Patricia Angelica and Claudio Manuel (2003) detected in Mexico, the bacteria like Staphylococcus aureus and Streptococcus pyogenesis, Pseudomonas aeroginosa, Entrococcus and Entrobacter species in cutaneous leishmaniasis lesions.

Tabbara et al. (2004) discovered the alternative infection of Listeria monocytogenes in the leishmaniasis lesions.

In our study, it was observed the rate of bacterial Staphylococcus infections in the cases of positive leishmania more than other bacteria. After that, Entrococcus and Streptococcus group D lansfield occupied the second place. Beta hemolytic Streptococcus was also seen among the found pathogen bacteria in these lesions.

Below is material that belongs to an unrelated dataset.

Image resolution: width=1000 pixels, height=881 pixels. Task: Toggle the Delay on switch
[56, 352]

In this study, the infection rate of staphylococcus aureus was 12.7% and the one of hemolytic streptococcus was 8.5%. In one research the same infection rates (27.8 and 10.6%, respectively) reported by Edrissian et al. (1990) in Iran. The comparison of these findings to each other illustrates that the alternative infection of cutaneous leishmaniasis lesions with these pathogen bacteria has been reduced in the country. Since the beta hemolytic Streptococcus infections in children are important to the medicine, it is especially important to find and treat them in the CL lesions of endemic regions.

In further microscopic studies of the slides having both amastigote parasite and bacterium, in 80% of the cases, it was decreased the number of parasites and they were +1 and +2 and this often represents the negative effect of bacterium on the parasite. However, we only studied by using aerobic measurement methods and microscopic tests and gram staining of the smears provided from the lesions didn't specify anaerobic bacteria. Mainly, the results showed that the aerobic bacteria, particularly coagulase positive Staphylococcus and beta hemolytic Streptococcus were found among important pathogenic bacteria in the lesions suspected of leishmania in Iran and this must be taken into account when curing the disease.

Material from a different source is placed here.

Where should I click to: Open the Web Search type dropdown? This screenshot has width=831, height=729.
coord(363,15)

The cutaneous leishmania is still considered as an important problem in Iran and furthermore, alternative infections of pathogenic or opportunist bacteria make this problem more complex and the bacteria make a negative effect on leishmania diagnosis and treatment. Thus, in cutaneous leishmania lesions having alternative infections, it is necessary that the diagnosis and the treatment of the parasite are simultaneously accomplished by using suitable antibiotics. On the whole, health care should help this problem to be prevented and reduced and avoids alternative infections happening in the lesions.


Hereby, we would like to express all my warmest appreciation to Dr. Mahdi Asmar, Dr. Nejad Sattari, Dr. Homa Hajjaran, Mrs. Afsaneh Motavalli, Mrs. Haji Khani, Mrs. Mardani, Mrs. Esmaeeli and Mrs. Djafarian for all they have done for us when doing this research.